**Target position records:**
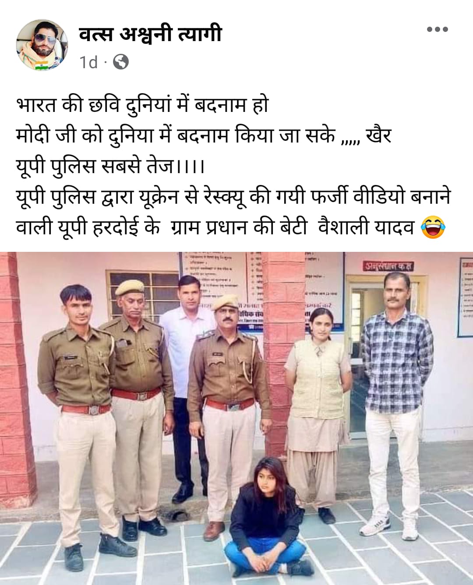The width and height of the screenshot is (473, 585).
Task: Click the 1d timestamp link
Action: 89,62
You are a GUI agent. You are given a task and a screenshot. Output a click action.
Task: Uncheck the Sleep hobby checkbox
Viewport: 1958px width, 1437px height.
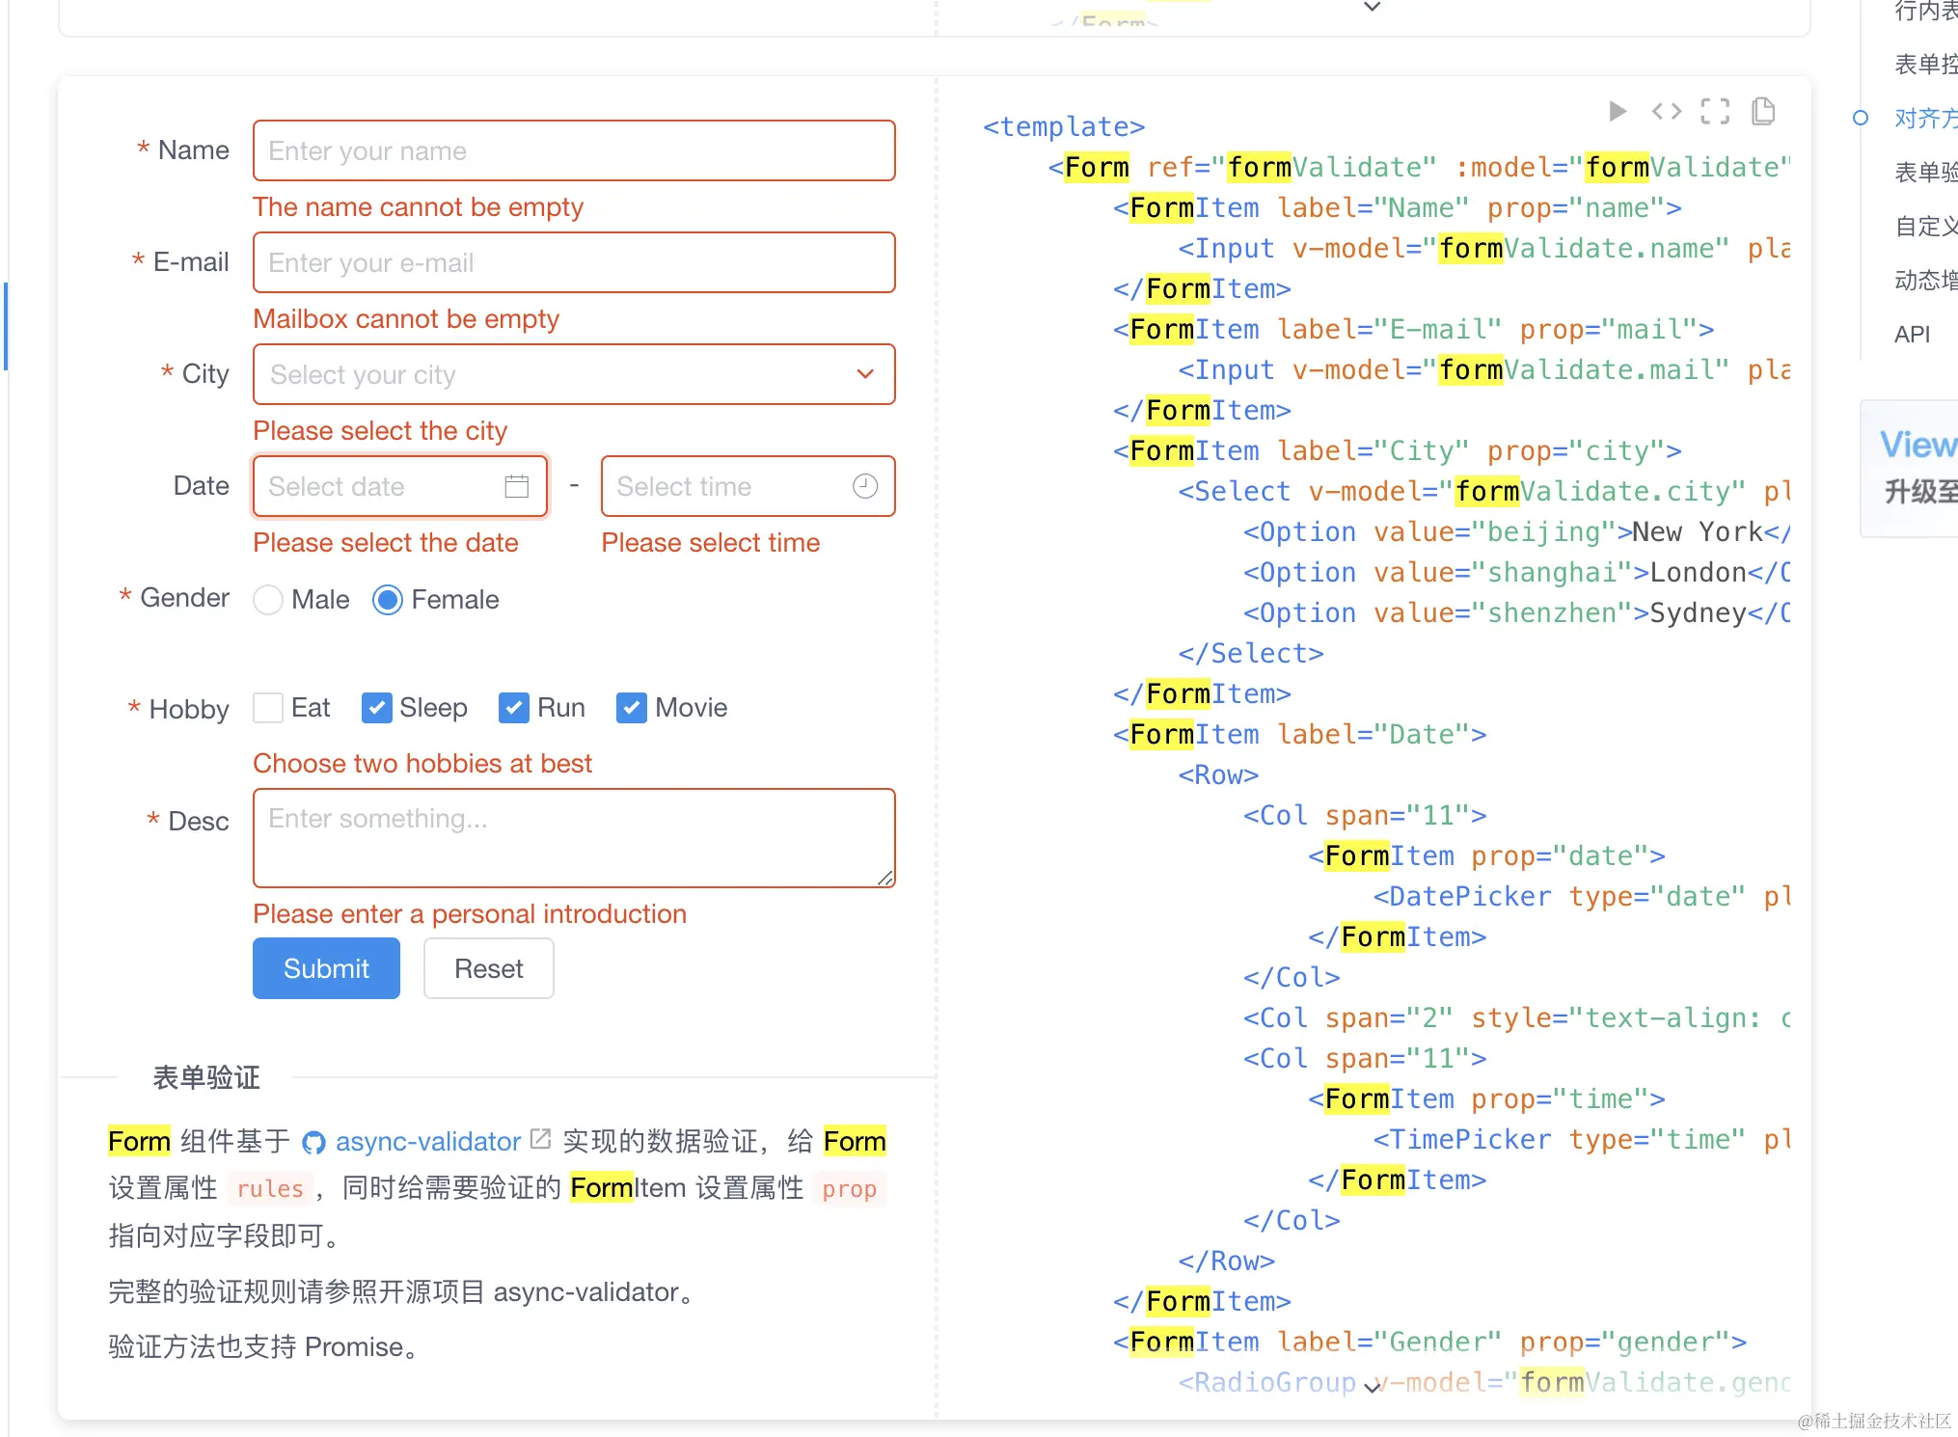(x=376, y=708)
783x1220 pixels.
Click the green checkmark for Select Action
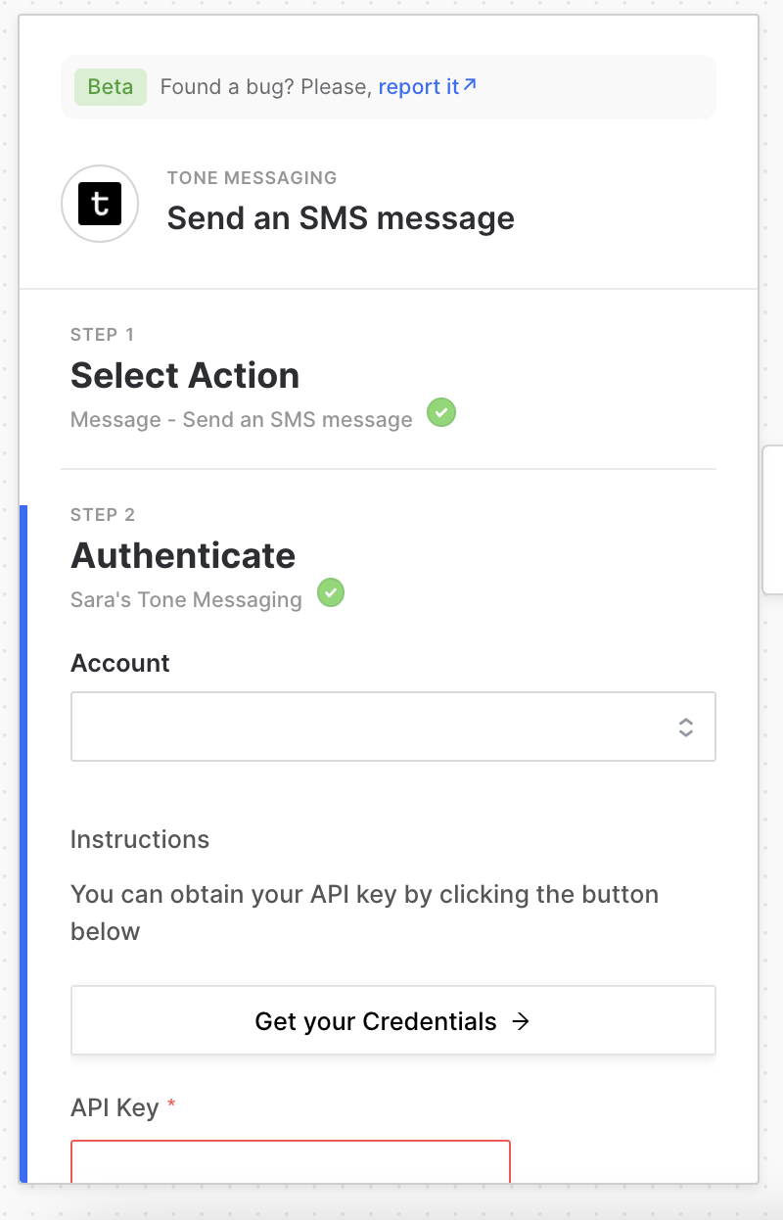(441, 413)
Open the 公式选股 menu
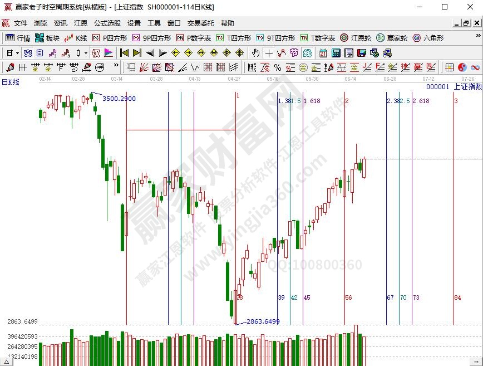 107,23
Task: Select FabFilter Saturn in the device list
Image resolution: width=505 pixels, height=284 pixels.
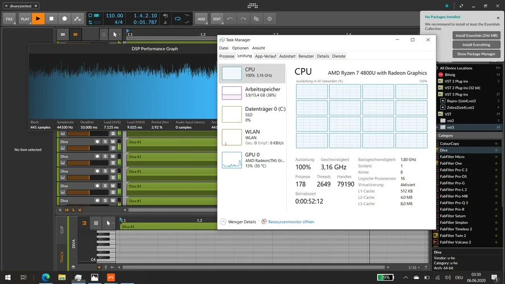Action: [453, 216]
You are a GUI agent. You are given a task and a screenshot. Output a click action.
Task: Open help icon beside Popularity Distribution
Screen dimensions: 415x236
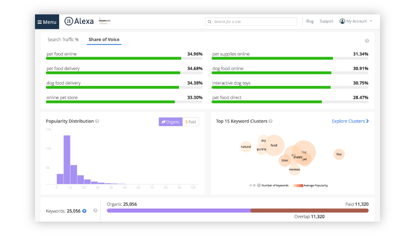tap(97, 121)
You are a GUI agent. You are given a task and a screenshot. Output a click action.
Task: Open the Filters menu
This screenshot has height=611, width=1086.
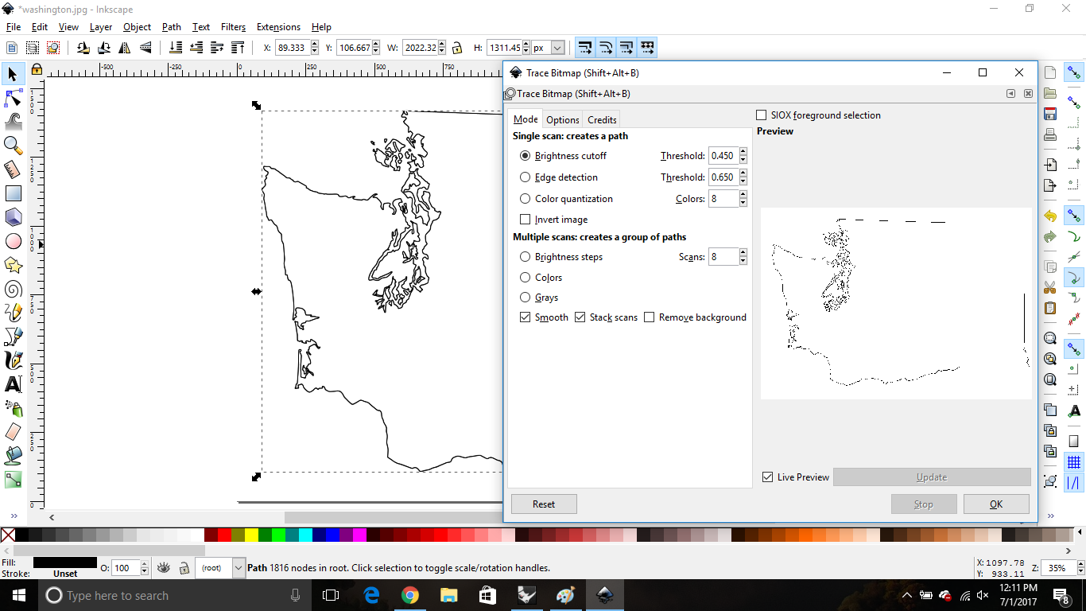pyautogui.click(x=233, y=26)
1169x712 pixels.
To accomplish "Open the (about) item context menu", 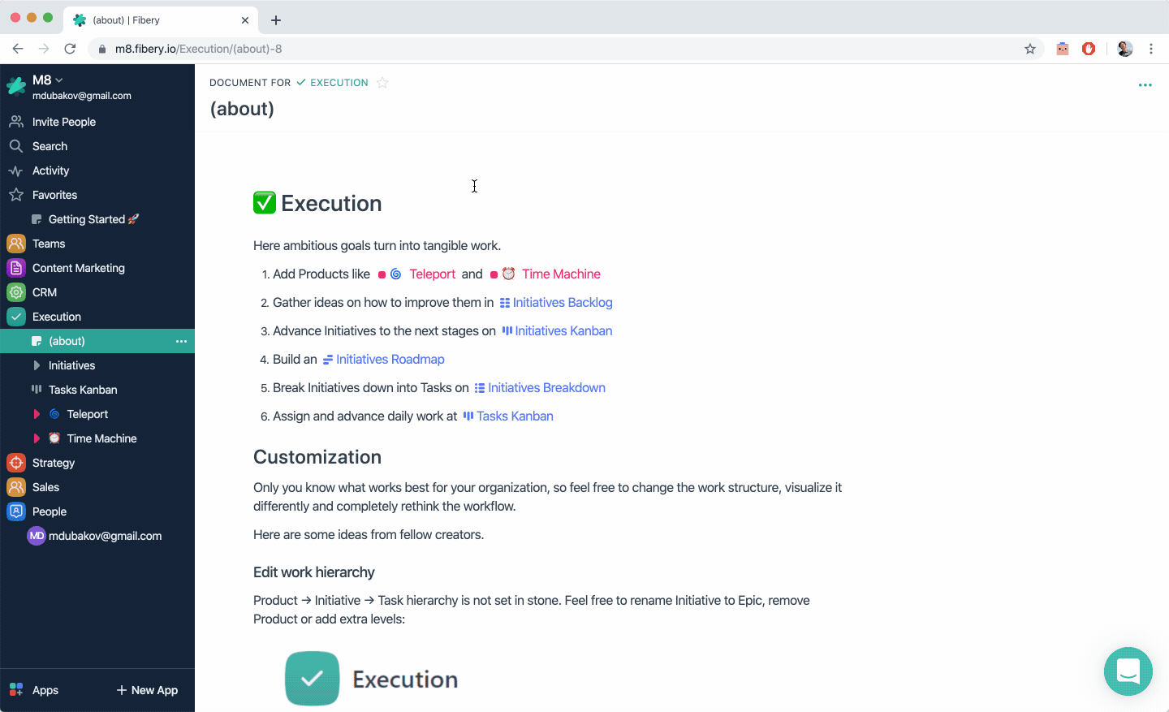I will pos(181,341).
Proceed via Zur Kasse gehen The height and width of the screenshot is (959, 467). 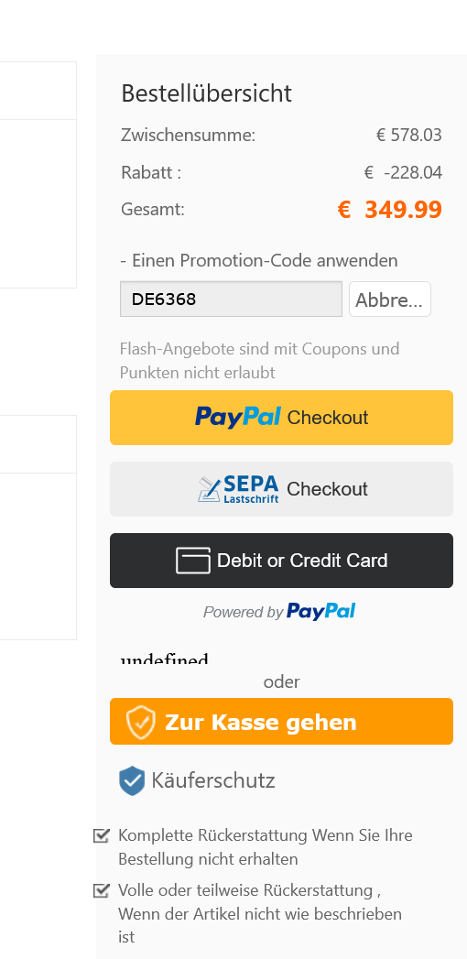[282, 721]
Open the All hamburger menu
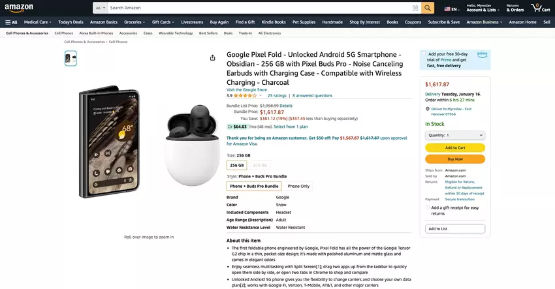555x289 pixels. (11, 22)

**GIVEN TASK:** Copy the records from their start through the line with "(x=376, y=708)", changing "Sleep" to "Reading" and leaving everything else the same. Leave the pictures out of your answer.

**TASK SOLUTION:**
The width and height of the screenshot is (473, 585).
Task: Click the 1d timestamp link
Action: 89,62
You are a GUI agent. You are given a task and a screenshot. Output a click action.
Task: Uncheck the Reading hobby checkbox
Viewport: 1958px width, 1437px height.
(x=376, y=708)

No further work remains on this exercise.